Kushagra had been a constant guide before and throughout the trek. On return, he posted the following lines on his facebook page, the best lines of this trek, As a young boy this man took me up on my first trek up the majestic Himalayas leaving me with a deep lasting love for the outdoors. This week, twenty-five years later, he and I went back for a winter trek in Uttarakhand to climb up the beautiful Kedarkantha. As he overcame the bitter cold and severe fatigue to bravely surmount the last couple of miles to the summit I realized that I'm still following him trying to be half the man he is. Dad you will always be my hero. Love you. #‎Himalayas #‎family #‎climbing #‎trekking #‎India


Poonam Kirpal said...

This is the first time I have gone through such a vivid account of an adventure trek. It almost transports you to the location and you can feel the excitement and anxiety of the trekker sitting in your house.It is wonderful to venture out with someone from the family in this case your son and return with a whole set of friends who would be henceforth like family. Kudos to your abundant spirit Dr.Khabdelwal. Keep up the great work. You are an inspiration to many.

Malini said...

Very well written Sir. It brought back the memories of mine and Shariff's trek to Kedarkantha in Dec 2014.I can't forget the Christmas cake that was baked by out kitchen staff right from scratch at Juda ka talab camp. Another first for us was use of gaiters and microspikes. I am sure you must have also used them during the final climb to the peak.

Anonymous said...

I salute your indomitable spirit in addition to your other achievements.
Anandi Lal.

Sudhir Khandelwal said...

Poonam, if you read what other people achieve, my achievements would pale in comparison. I am honoured by your comments. Thank you.

Sudhir Khandelwal said...

Malini, I had very much wanted to this trek with you and Shariff. We had a great team during Roopkund trek. Let us create another opportunity to trek together some day. Cheers.

Unknown said...

As a kid, when i used to go to my dad's birthplace,a village in Argakhanchi, western part of Nepal to celebrate Dashain (local name for Dusshera in Nepal), those 2-3 weeks used to be the most awaited part of my whole year.Entirely because after those 17-18 hrs of bumpy bus ride, when i mostly remain sedated with the antiemetics for motion sickness, as i would reach the bus stop, i could walk to reach my dad's home for next 1 hr! Thankfully there was no roads constructed for the vehicles then.The panoramic views of mustard fields, such rich yellow with greenery and the freshness of the air,everything with utmost purity..., i could never enjoy these living in cities.Crossing through the river would be another big task, the exciting of all. Yet, when me and my brother would slip, my dad would crack a joke " macha maryo!!" i.e. " catching a fish" and we all would laugh about it and walk ahead.

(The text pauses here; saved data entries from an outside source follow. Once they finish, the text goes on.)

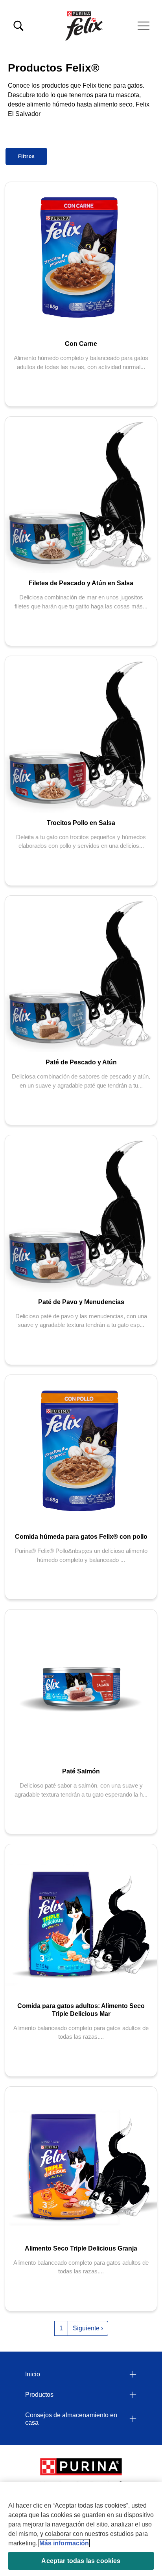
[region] (81, 2529)
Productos (39, 2394)
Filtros (26, 156)
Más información (64, 2543)
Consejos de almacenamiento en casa (71, 2419)
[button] (143, 26)
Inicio (32, 2374)
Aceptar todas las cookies (80, 2561)
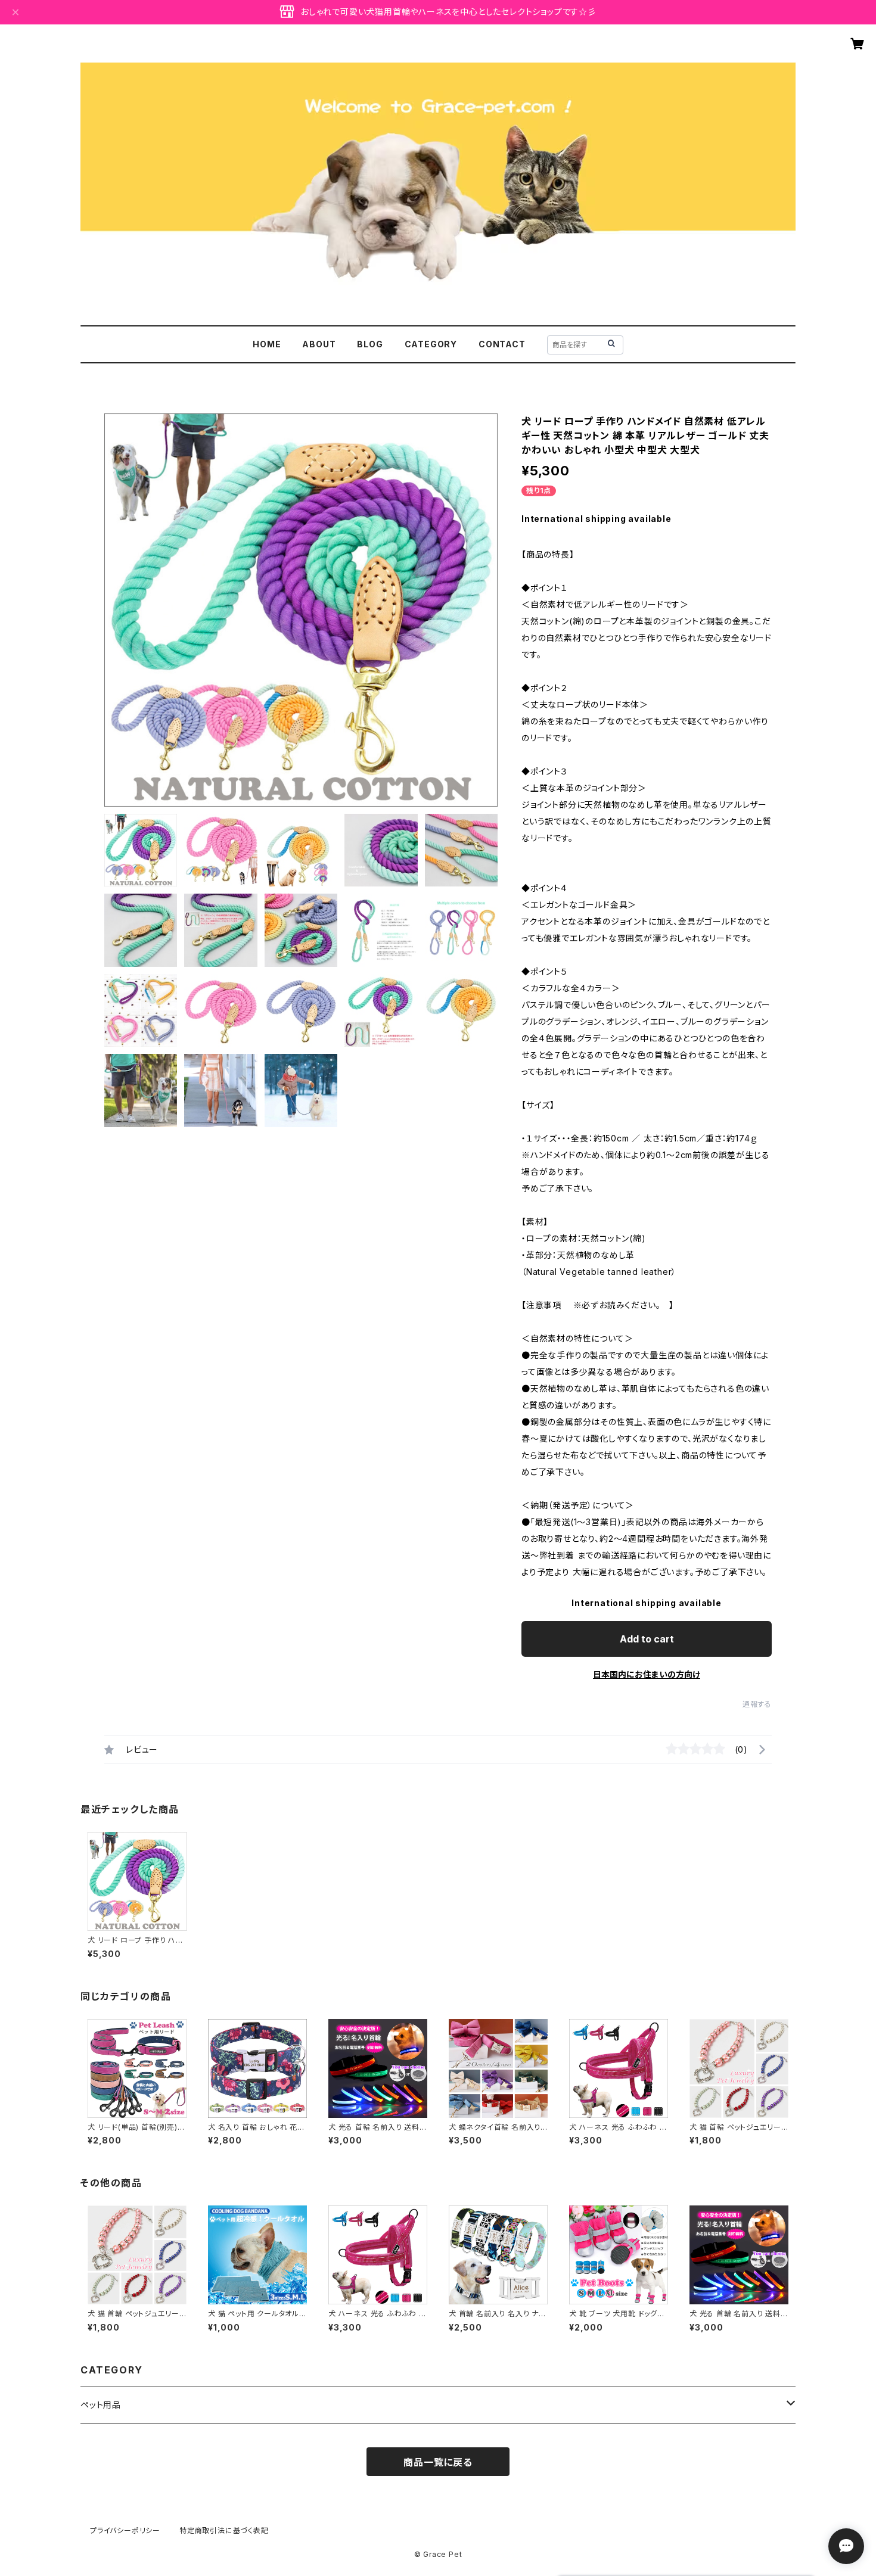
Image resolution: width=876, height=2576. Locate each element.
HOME (267, 344)
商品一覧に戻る (438, 2462)
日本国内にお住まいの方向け (646, 1674)
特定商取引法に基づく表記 (224, 2530)
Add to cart (647, 1639)
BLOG (370, 344)
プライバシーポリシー (125, 2530)
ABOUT (319, 344)
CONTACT (502, 344)
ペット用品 (100, 2405)
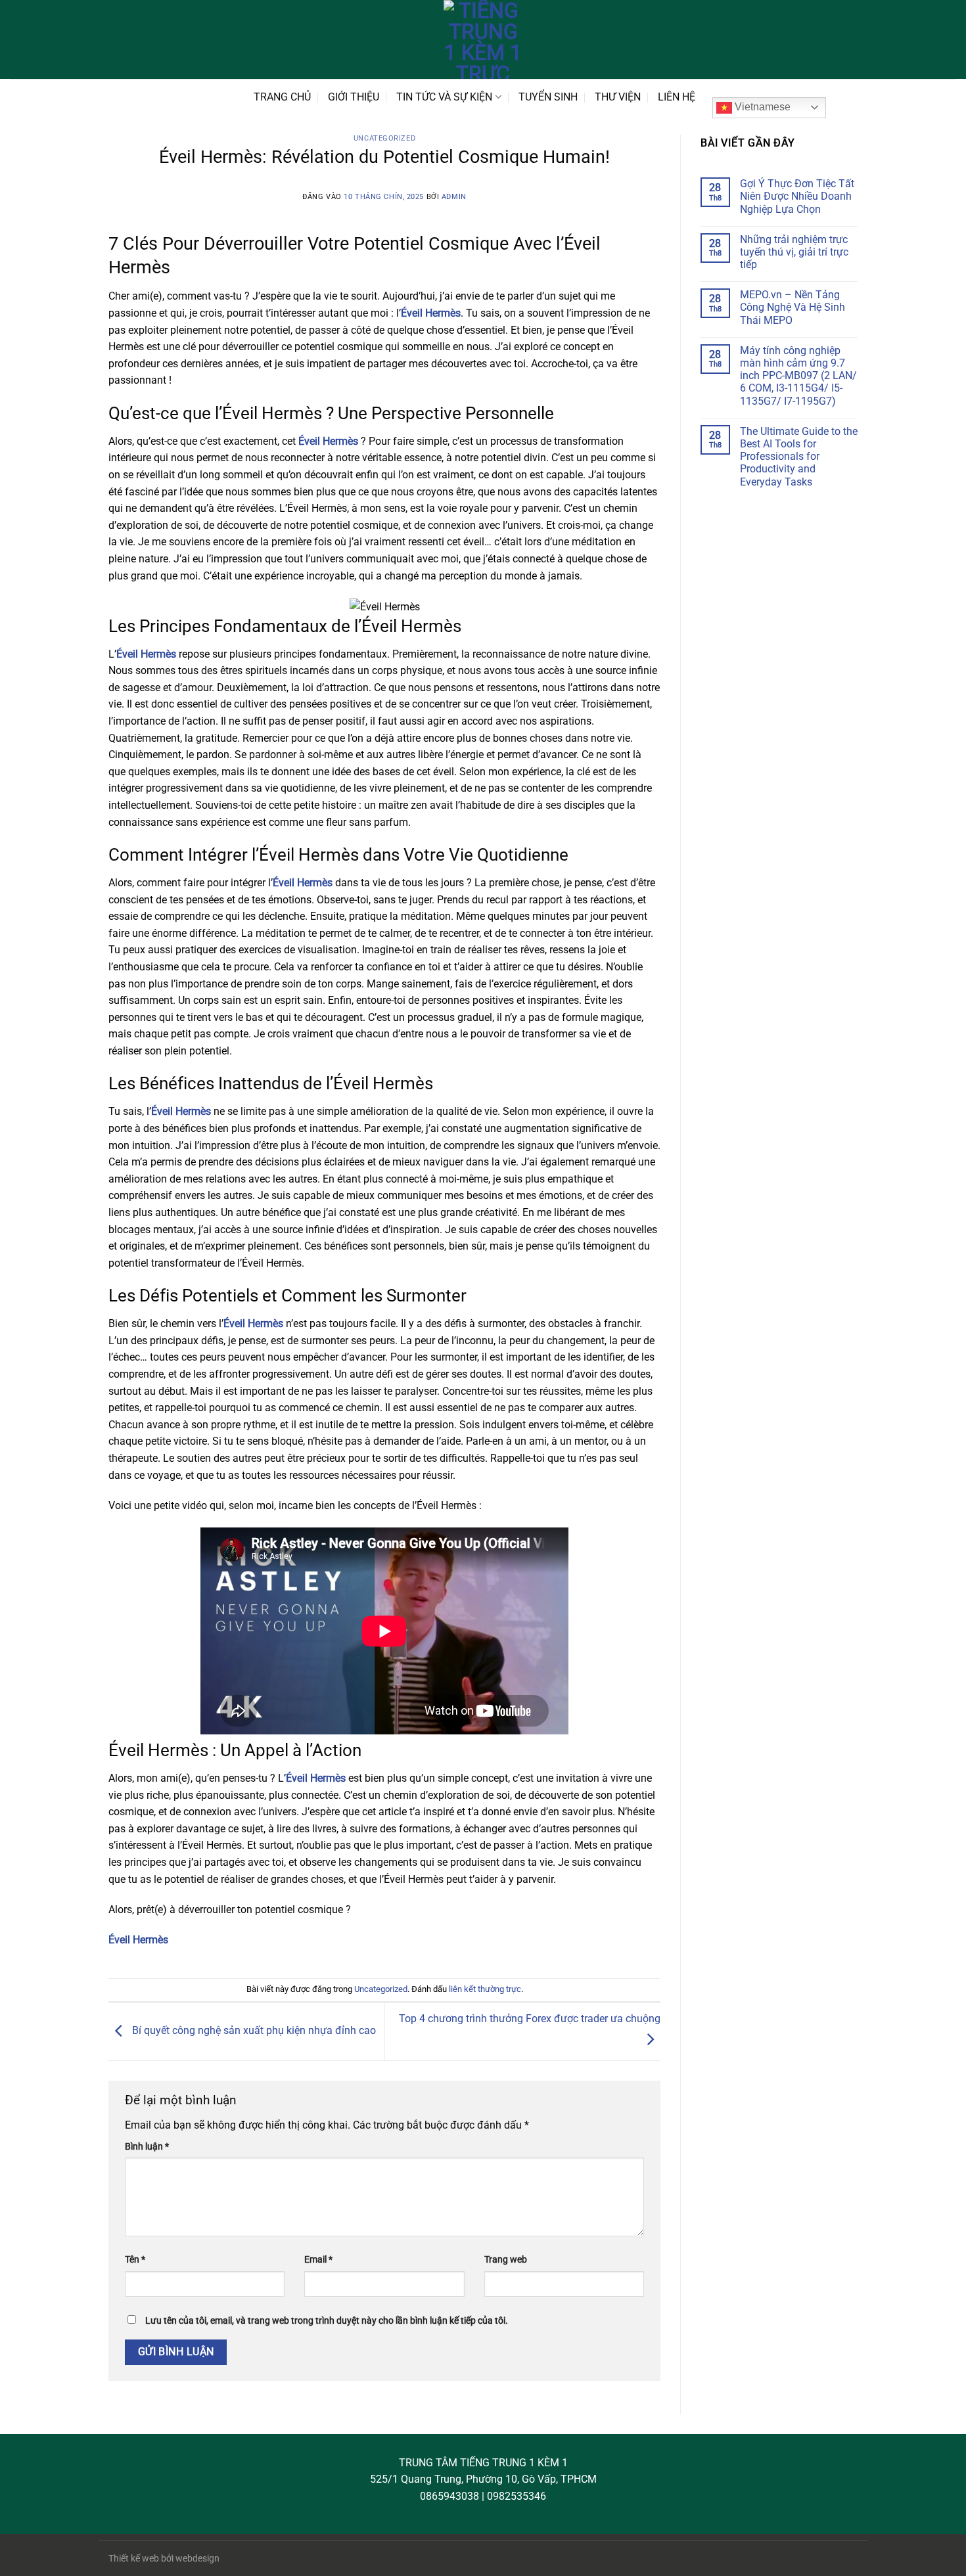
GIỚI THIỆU (353, 97)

Thankyou sir, for sharing such a beautiful account of your trekking. It reminded me of my childhood memories with my parents, when we would frequently travel and trek because there were no roads constructed then. As time passed, me and my brother got caught with the usual life-jobs( i know it is nothing compared to yours) and i entirely missed joining my family for such treks. But I will make sure i make one happen when i return home this time.Looking forward to reading more of your accounts, Bigya Shah

Sudhir Khandelwal said...

Bigya, you yourself write so well, I started imagining if I was taking this journey in bumpy rides and having a dip in the river to catch the himalayan trout. Please share more of your such experiences and journeys.

Unknown said...

Great work Doc 👍 With each word of the story, I could feel myself being in it. I really liked the way you have thanked the kitchen and housekeeping staffs. Wish I was there too.